Problem
Reproduce all of the data word for word.

Extracted records

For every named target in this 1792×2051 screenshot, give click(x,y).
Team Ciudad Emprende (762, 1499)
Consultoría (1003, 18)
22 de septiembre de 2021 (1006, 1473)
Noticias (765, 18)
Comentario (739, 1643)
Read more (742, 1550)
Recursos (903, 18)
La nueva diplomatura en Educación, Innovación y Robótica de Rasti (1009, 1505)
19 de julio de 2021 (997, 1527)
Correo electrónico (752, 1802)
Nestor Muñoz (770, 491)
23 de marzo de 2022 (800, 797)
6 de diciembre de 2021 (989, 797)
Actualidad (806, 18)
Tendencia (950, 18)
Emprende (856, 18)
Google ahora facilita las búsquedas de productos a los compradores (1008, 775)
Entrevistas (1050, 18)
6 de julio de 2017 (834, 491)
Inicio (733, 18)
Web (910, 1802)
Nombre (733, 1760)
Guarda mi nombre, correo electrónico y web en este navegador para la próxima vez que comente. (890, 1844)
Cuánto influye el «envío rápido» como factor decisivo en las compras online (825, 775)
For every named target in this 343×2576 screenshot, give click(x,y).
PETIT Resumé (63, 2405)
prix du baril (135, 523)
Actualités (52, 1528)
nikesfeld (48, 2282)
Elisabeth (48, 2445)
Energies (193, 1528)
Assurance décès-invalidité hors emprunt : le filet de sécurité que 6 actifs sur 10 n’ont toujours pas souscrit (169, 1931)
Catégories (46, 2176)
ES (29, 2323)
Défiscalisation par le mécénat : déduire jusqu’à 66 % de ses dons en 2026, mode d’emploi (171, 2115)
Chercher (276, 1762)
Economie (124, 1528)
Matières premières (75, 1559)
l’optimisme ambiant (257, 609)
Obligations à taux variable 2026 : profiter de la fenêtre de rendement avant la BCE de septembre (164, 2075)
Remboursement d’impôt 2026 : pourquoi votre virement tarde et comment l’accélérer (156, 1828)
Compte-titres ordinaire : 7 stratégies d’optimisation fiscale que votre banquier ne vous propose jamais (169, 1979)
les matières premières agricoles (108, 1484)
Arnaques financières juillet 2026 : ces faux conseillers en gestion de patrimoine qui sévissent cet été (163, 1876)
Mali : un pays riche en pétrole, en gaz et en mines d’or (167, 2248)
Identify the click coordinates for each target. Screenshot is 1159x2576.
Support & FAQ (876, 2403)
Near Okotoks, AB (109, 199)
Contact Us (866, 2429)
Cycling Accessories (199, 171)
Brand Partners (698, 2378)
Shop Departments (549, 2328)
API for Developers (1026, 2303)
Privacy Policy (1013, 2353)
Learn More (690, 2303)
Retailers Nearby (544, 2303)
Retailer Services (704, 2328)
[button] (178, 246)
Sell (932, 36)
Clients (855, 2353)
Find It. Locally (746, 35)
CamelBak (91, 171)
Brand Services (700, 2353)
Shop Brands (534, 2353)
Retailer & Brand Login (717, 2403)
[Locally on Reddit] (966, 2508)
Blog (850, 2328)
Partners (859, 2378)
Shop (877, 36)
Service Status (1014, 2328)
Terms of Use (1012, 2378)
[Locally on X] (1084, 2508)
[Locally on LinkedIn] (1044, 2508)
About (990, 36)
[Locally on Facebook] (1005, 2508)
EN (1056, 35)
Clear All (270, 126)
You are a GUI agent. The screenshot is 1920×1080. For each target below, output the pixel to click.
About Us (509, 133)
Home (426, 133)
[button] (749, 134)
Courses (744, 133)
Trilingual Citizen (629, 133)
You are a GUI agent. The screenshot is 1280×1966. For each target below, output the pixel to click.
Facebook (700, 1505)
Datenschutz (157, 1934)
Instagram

Output for this exercise
For every named target in this 1792×2051 screenshot, give click(x,y).
Team Ciudad Emprende (762, 1499)
Consultoría (1003, 18)
22 de septiembre de 2021 (1006, 1473)
Noticias (765, 18)
Comentario (739, 1643)
Read more (742, 1550)
Recursos (903, 18)
La nueva diplomatura en Educación, Innovación y Robótica de Rasti (1009, 1505)
19 de julio de 2021 (997, 1527)
Correo electrónico (752, 1802)
Nestor Muñoz (770, 491)
23 de marzo de 2022 (800, 797)
6 de diciembre de 2021 (989, 797)
Actualidad (806, 18)
Tendencia (950, 18)
Emprende (856, 18)
Google ahora facilita las búsquedas de productos a los compradores (1008, 775)
Entrevistas (1050, 18)
6 de julio de 2017 (834, 491)
Inicio (733, 18)
Web (910, 1802)
Nombre (733, 1760)
Guarda mi nombre, correo electrónico y web en este navegador para la próxima vez que comente. (890, 1844)
Cuánto influye el «envío rápido» como factor decisivo en las compras online (825, 775)
For every named target in this 343×2576 screenshot, give click(x,y).
PETIT Resumé (63, 2405)
prix du baril (135, 523)
Actualités (52, 1528)
nikesfeld (48, 2282)
Elisabeth (48, 2445)
Energies (193, 1528)
Assurance décès-invalidité hors emprunt : le filet de sécurité que 6 actifs sur 10 n’ont toujours pas souscrit (169, 1931)
Catégories (46, 2176)
ES (29, 2323)
Défiscalisation par le mécénat : déduire jusqu’à 66 % de ses dons en 2026, mode d’emploi (171, 2115)
Chercher (276, 1762)
Economie (124, 1528)
Matières premières (75, 1559)
l’optimisme ambiant (257, 609)
Obligations à taux variable 2026 : profiter de la fenêtre de rendement avant la BCE de septembre (164, 2075)
Remboursement d’impôt 2026 : pourquoi votre virement tarde et comment l’accélérer (156, 1828)
Compte-titres ordinaire : 7 stratégies d’optimisation fiscale que votre banquier ne vous propose jamais (169, 1979)
les matières premières agricoles (108, 1484)
Arnaques financières juillet 2026 : ces faux conseillers en gestion de patrimoine qui sévissent cet été (163, 1876)
Mali : un pays riche en pétrole, en gaz et en mines d’or (167, 2248)
Identify the click coordinates for each target. Screenshot is 1159x2576.
Support & FAQ (876, 2403)
Near Okotoks, AB (109, 199)
Contact Us (866, 2429)
Cycling Accessories (199, 171)
Brand Partners (698, 2378)
Shop Departments (549, 2328)
API for Developers (1026, 2303)
Privacy Policy (1013, 2353)
Learn More (690, 2303)
Retailers Nearby (544, 2303)
Retailer Services (704, 2328)
[button] (178, 246)
Sell (932, 36)
Clients (855, 2353)
Find It. Locally (746, 35)
CamelBak (91, 171)
Brand Services (700, 2353)
Shop Brands (534, 2353)
Retailer & Brand Login (717, 2403)
[Locally on Reddit] (966, 2508)
Blog (850, 2328)
Partners (859, 2378)
Shop (877, 36)
Service Status (1014, 2328)
Terms of Use (1012, 2378)
[Locally on X] (1084, 2508)
[Locally on LinkedIn] (1044, 2508)
About (990, 36)
[Locally on Facebook] (1005, 2508)
EN (1056, 35)
Clear All (270, 126)
You are a GUI agent. The screenshot is 1920×1080. For each target below, output the pixel to click.
About Us (509, 133)
Home (426, 133)
[button] (749, 134)
Courses (744, 133)
Trilingual Citizen (629, 133)
You are a GUI agent. The screenshot is 1280×1966. For each target below, output the pixel to click.
Facebook (700, 1505)
Datenschutz (157, 1934)
Instagram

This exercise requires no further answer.